Même si officiellement le blocage dans la composition du gouvernement de Boubou Cissé est dû à l’exigence de l’Opposition plurielle au Président de la République pour la signature d’un accord politique, force est de constater que c’est l’URD qui refuse d’adhérer à n’importe quel prix à une équipe gouvernementale sans un minimum de garantie. Soumaila Cissé, voyant son heure très proche d’accéder au pouvoir suprême, n’accepterait pas de se compromettre facilement pour des broutilles, d’où sa réticence. Au regard de la gravité de la crise et craignant la grande capacité de mobilisation de l’URD, IBK pourrait-il mettre en place un gouvernement sans le parti du chef de file de l’Opposition ? Quelles pourraient être les conséquences d’une telle aventure ?
Sans jeter l’anathème sur les autres partis de l’Opposition, le PARENA et l’URD semblent être les deux partis qui ont donné à l’Opposition malienne son lustre d’antan ainsi qu’un nouveau souffle. Ils ont tenu la dragée haute durant le quinquennat d’IBK. Tiébilé Dramé et Soumaila Cissé ont animé le front de l’Opposition, pas par la violence, mais par des critiques objectives, des rapports détaillés sur les différentes crises et surtout par des propositions concrètes. Grace à leur vigilance et leur combat, le peuple est sorti de l’obscurité. L’URD et le PARENA, en compagnie d’autres partis, ont également animé le front de l’alternance en 2018, avec un bilan mitigé.

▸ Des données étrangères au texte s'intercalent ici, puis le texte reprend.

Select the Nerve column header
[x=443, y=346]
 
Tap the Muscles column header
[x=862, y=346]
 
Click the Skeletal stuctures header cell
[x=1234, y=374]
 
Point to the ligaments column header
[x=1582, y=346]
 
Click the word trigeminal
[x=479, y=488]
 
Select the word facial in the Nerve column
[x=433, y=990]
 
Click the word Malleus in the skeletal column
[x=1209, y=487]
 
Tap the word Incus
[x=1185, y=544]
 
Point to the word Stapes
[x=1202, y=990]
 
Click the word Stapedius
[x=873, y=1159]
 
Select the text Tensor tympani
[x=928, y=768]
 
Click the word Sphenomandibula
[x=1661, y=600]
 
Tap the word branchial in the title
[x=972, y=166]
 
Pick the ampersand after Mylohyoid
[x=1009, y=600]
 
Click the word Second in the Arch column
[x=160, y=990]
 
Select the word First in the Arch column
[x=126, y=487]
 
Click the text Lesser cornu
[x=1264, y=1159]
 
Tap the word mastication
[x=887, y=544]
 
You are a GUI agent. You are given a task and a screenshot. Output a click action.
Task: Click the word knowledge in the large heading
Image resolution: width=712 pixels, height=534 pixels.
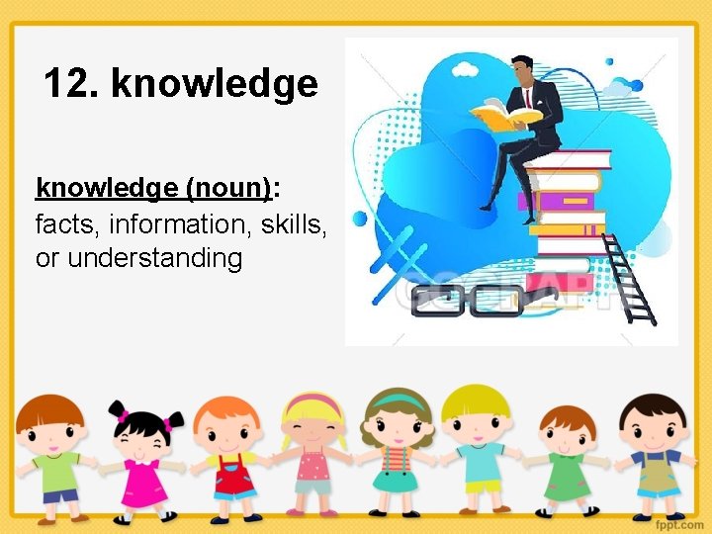pyautogui.click(x=215, y=84)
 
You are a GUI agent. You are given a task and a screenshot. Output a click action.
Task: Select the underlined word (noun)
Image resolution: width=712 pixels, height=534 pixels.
pyautogui.click(x=227, y=188)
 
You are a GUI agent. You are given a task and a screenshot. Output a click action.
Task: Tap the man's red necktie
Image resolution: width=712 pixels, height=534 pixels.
pyautogui.click(x=529, y=98)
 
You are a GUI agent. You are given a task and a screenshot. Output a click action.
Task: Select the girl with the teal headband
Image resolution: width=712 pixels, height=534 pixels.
pyautogui.click(x=396, y=450)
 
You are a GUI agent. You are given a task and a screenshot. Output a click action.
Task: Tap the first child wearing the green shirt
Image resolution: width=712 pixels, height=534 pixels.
pyautogui.click(x=49, y=455)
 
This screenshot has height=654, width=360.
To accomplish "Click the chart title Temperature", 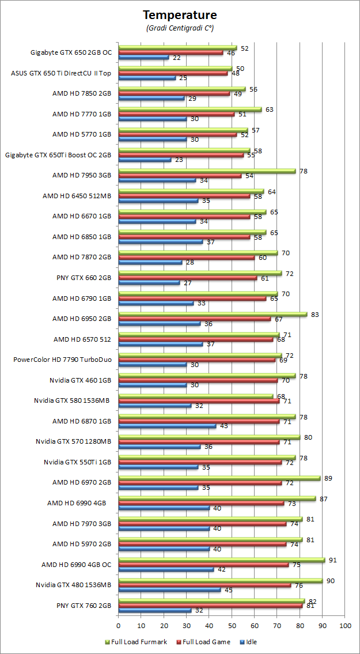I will click(180, 14).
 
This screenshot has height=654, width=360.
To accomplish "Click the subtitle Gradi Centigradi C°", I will click(180, 27).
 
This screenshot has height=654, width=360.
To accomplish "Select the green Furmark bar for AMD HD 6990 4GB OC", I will click(221, 560).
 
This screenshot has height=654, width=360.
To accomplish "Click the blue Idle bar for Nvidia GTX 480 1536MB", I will click(169, 589).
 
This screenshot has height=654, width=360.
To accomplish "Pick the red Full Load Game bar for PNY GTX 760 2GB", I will click(210, 606).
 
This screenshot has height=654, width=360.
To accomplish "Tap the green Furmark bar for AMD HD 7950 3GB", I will click(207, 171).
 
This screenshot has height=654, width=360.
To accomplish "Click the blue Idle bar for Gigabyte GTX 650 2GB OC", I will click(143, 57).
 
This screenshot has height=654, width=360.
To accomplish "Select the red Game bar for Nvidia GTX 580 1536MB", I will click(199, 400).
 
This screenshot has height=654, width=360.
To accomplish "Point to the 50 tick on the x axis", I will click(232, 625).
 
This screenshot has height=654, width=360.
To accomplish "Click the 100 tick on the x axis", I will click(345, 625).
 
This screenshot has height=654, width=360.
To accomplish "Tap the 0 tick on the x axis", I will click(118, 625).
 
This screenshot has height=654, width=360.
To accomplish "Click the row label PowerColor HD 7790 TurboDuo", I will click(62, 360).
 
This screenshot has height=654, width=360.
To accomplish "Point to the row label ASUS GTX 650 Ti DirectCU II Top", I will click(61, 73).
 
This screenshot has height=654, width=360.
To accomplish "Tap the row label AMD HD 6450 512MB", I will click(77, 196).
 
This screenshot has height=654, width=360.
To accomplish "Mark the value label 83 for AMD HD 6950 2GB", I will click(314, 315).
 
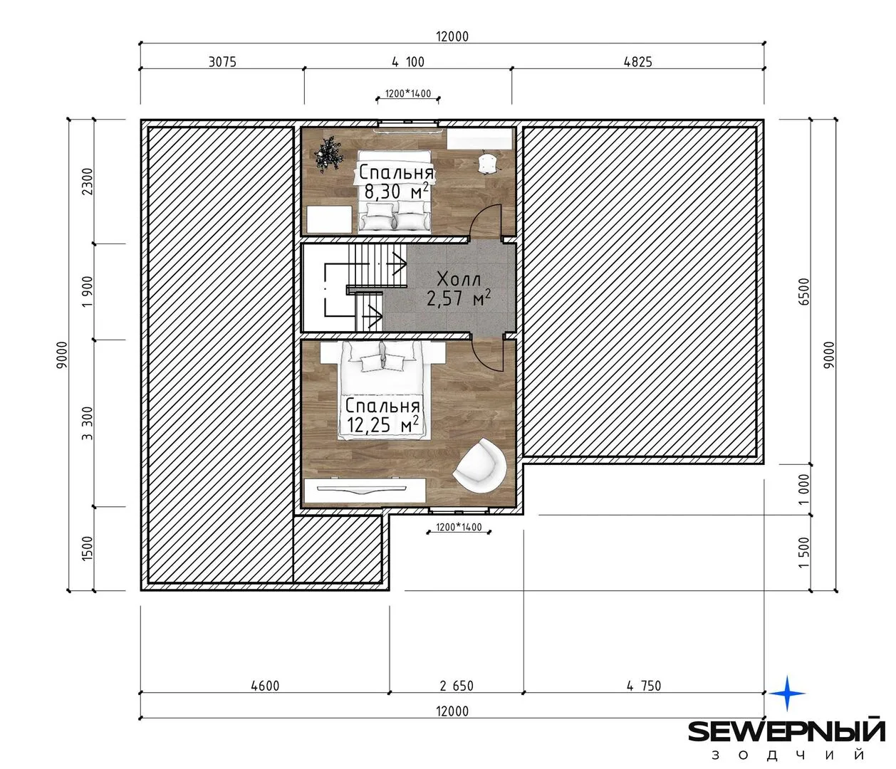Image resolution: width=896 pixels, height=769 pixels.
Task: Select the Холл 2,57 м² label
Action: pos(459,288)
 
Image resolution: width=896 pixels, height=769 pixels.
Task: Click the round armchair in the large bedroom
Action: pos(480,465)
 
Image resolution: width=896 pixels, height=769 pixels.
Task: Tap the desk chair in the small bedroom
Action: pos(489,163)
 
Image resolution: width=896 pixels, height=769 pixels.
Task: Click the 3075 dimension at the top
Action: pos(222,62)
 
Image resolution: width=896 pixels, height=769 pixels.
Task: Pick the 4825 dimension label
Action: pos(637,62)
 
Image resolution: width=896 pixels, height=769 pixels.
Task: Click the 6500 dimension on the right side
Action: pos(803,292)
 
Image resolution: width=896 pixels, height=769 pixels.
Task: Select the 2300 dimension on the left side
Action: pos(88,182)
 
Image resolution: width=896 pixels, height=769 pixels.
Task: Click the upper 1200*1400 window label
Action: pos(408,93)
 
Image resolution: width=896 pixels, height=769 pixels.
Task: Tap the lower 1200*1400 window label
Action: pos(459,527)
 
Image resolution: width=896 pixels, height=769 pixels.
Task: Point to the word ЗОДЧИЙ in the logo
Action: pos(788,755)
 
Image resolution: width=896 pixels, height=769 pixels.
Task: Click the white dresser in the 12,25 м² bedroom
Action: pos(365,491)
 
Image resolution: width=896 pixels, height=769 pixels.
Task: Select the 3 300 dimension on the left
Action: pos(88,423)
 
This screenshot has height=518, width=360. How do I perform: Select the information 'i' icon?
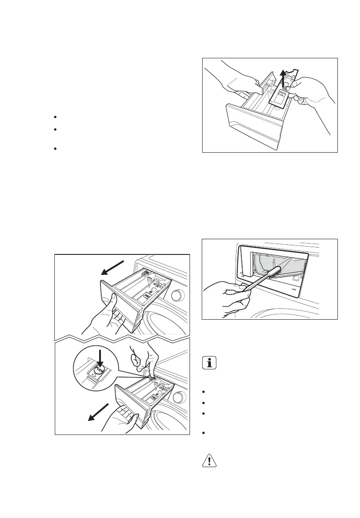pyautogui.click(x=210, y=363)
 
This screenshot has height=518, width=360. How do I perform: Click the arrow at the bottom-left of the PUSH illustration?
pyautogui.click(x=97, y=412)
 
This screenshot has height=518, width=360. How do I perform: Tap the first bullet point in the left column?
pyautogui.click(x=56, y=117)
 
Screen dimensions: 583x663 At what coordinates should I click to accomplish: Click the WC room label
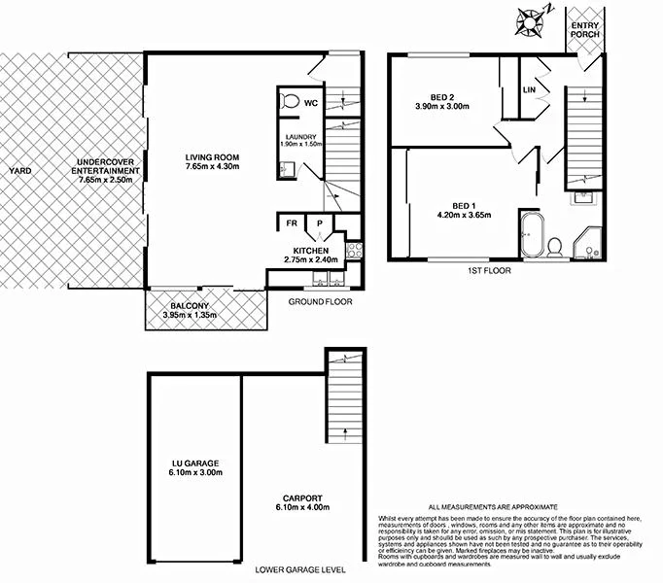tap(311, 102)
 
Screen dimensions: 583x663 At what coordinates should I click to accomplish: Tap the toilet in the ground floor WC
tap(290, 101)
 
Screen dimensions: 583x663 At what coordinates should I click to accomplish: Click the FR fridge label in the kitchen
tap(291, 223)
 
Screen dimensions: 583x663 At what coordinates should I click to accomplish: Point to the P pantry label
tap(320, 223)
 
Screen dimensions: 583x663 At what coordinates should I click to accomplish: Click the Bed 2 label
tap(443, 95)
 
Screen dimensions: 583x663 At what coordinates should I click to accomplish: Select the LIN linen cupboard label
tap(530, 90)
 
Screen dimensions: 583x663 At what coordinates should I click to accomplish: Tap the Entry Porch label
tap(586, 31)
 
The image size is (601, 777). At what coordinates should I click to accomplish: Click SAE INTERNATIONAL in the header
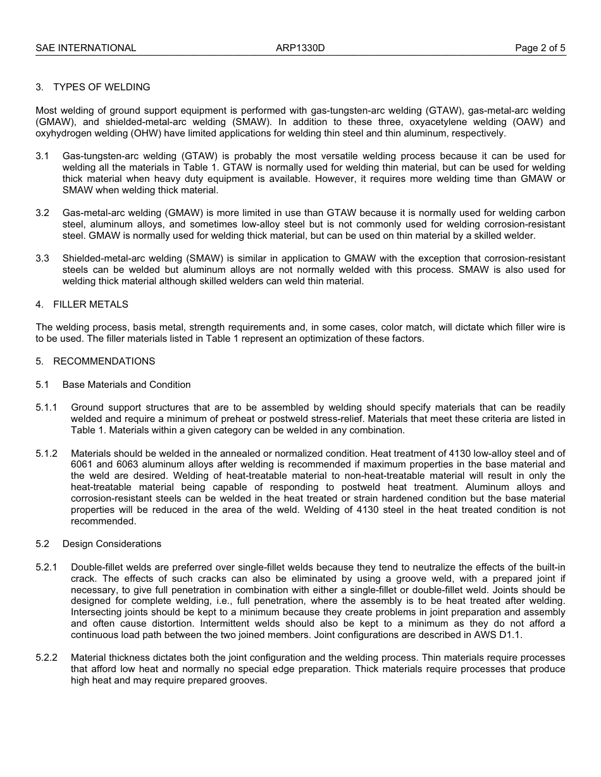[85, 48]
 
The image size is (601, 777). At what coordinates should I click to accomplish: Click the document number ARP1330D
[300, 48]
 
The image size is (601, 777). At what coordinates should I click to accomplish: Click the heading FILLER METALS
[90, 304]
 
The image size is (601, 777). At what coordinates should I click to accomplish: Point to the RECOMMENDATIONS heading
[104, 361]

Aujourd’hui, il est question d’aller à un gouvernement d’union nationale pour sortir le Mali de la crise multidimensionnelle. Les deux gros animateurs du front de l’Opposition ne semblent pas avoir la même grille de lecture et le front risque de voler en éclats, car selon nos informations, le PARENA serait favorable à un gouvernement de large ouverture avec ou sans l’accord politique contraignant, tandis que l’URD exigerait cet accord politique avant de s’engager dans une aventure à l’issue incertaine. Pourrait-on mettre en place un gouvernement sans l’URD dans le contexte actuel du Mali ?
En le faisant le pays pourrait courir trois risques majeurs :
Le premier risque serait le manque de consensus autour des réformes
Sans consensus, l’URD de par son implantation à travers le pays, pourrait s’opposer à la révision constitutionnelle et manipuler l’opinion pour la même cause en évoquant les différentes embuches. Elle pourrait convaincre une frange importante de l’opinion à ne pas adhérer au projet de révision constitutionnelle. Surtout que des voix commencent à s’élever pour juger de l’inopportunité de la révision constitutionnelle dans un pays en proie à une insécurité grandissante.
Le deuxième risque serait la levée des boucliers des travailleurs
Le moratoire sur les revendications corporatistes sollicité aujourd’hui par le pouvoir aux travailleurs, ne verrait pas le jour. L’URD, étant dans l’Opposition et ayant des élus à l’Assemblée Nationale, connaissant le train de vie de l’Etat pourrait attiser le feu en disant aux travailleurs de ne pas céder d’un iota sur leurs revendications. Donc, face à la grogne sociale, aucun gouvernement ne pourrait résister. Le risque d’une paralysie de l’économie est très probable.
Le troisième risque serait un soulèvement populaire
Après six ans de turbulence politique, de crise gravissime, de grogne sociale où tous les secteurs ont observé des heures, voire des mois de grève, le régime IBK ne pourrait plus se permettre de continuer à maintenir le pays dans la léthargie, dans l’irresponsabilité, d’une telle impuissance, au risque de provoquer un soulèvement populaire. Or, tous les ingrédients seraient réunis, s’il mettait à la touche le principal parti de l’Opposition, l’URD.
En définitive, IBK a entre ses mains son destin politique, car l’essentiel n’est pas de se hisser au sommet, mais d’y rester. Le Mali a souffert, il souffre encore, alors aucune concession ne serait de trop pour le sortir de l’ornière. Au premier responsable de comprendre cela.